It’s About Time Somebody Noticed

Half a dozen unsung heroes were honored this week in London: the translators who make the literature of other tongues accessible to English-speakers. “Translation is an extraordinarily isolating practice,” said one of the winners. “I call it a vocation because it’s so badly paid… I’ve probably only met half a dozen translators in my life. We work in small darkened rooms.”

Piano Towers Won’t Rise In San Francisco Skyline

“After a week of saturation press coverage, it’s no secret that the California Academy of Sciences has reopened in San Francisco in a masterful new home designed by Renzo Piano. But if you’re waiting for a Bay Area sequel from the Italian architect” — and you might be, given a project begun in 2006 — “here’s a tip: Don’t hold your breath.”

The Philadelphia Orchestra’s Purpose In Life

On a difficult day for the city of Philadelphia, its orchestra proved its own relevance simply by “doing what only an orchestra can do at times like this,” Peter Dobrin writes. “I’ve no idea whether music was a salve for anyone in that crowd. But as a metaphor for how everyone and everything in a city is linked, the symphony orchestra is supremely able to demonstrate in art what is so hard to describe in life.”

Lots Of Collectors, Too Many Fairs In China

“This year’s Guangzhou Triennial, the city’s third attempt to lure the art world, is a fair too far. Never mind that it runs at the same time as the triennials in Nanjing and Yokohama or the Taipei and Singapore Biennales. Those it could probably cope with. But Beijing and Shanghai have also just held flagship art shows. Even in the nation’s gravity-defying contemporary art market, there are only so many collectors to go round.”

Teaching Children The Joylessness Of Reading

“During the summer, children were excited about reading because, freed from school requirements, they decided what to read. Being able to choose their favorite author, genre or topic seemed to empower them to read more. Now with school back in session, finding a book again involves navigating through a labyrinth of point values and reading levels. How did it come to this? “

How To Tell A Pollock? A University Does Its Homework

An Azusa Pacific University trustee’s offer to donate a cache of paintings could mean a lot of cash for the school — maybe. “The good news was that the works were said to have been made by Jackson Pollock, the Abstract Expressionist known for his ‘drip and splash’ style. The bad news: This was yet another batch of undocumented paintings attributed to the artist.”
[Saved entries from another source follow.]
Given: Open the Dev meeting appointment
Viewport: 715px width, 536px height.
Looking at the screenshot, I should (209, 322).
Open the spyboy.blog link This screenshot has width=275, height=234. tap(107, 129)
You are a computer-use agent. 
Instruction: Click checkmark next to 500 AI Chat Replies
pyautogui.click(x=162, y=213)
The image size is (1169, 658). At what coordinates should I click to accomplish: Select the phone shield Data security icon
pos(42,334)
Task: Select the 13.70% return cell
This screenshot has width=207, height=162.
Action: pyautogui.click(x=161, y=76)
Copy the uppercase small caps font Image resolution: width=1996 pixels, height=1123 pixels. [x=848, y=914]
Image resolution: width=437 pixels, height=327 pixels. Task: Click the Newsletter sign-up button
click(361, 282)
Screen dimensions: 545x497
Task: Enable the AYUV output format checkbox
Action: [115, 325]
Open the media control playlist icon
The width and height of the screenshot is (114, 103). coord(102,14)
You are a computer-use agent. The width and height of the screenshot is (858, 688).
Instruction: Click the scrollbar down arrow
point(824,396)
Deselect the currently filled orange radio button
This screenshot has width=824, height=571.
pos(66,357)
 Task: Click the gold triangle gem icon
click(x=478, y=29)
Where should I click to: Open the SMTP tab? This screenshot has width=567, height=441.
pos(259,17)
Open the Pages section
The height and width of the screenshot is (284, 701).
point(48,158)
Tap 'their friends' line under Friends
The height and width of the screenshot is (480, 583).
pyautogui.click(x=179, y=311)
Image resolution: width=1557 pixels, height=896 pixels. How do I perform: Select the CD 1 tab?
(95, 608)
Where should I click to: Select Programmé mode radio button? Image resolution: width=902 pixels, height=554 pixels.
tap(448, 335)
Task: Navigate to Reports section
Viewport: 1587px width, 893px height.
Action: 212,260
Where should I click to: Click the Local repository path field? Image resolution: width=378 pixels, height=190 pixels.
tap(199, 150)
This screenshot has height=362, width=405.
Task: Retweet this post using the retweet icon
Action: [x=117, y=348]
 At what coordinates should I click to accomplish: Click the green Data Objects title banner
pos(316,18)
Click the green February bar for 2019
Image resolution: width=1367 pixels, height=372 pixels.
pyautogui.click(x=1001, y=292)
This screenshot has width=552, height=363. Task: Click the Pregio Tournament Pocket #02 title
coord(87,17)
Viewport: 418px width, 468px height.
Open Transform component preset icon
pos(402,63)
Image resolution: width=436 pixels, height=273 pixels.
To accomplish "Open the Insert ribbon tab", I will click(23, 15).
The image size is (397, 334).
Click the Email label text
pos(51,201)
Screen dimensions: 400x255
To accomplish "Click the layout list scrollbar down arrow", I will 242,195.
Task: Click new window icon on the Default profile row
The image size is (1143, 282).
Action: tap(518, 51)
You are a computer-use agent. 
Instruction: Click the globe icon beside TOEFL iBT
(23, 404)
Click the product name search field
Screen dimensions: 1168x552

NYC Preservationist Margot Gayle Dies At 100

“Margot Gayle, who marshaled shrewdness, gentility and spunk to save the Victorian cast-iron buildings of New York — using a little magnet as a demonstration device — in a crusade that led to the preservation of historic SoHo, died Sunday at her home in Manhattan. … Ms. Gayle’s crowning achievement was helping to win the establishment of the SoHo-Cast Iron Historic District, encompassing 26 blocks in what was originally an industrial quarter known as Hell’s Hundred Acres.”

As Vilar Fraud Trial Begins, Tales Of Deceit Unspool

“Alberto W. Vilar, the opera lover and disgraced patron of the arts, took center stage in a federal courtroom on Monday, when his trial for securities fraud opened with a prosecutor describing him as a lying fraudster who finagled money out of clients. Defense lawyers gave a contrasting view, portraying him as a top-rated investment adviser who made millions for big pension funds and individuals and returned ‘every penny’ to his clients.”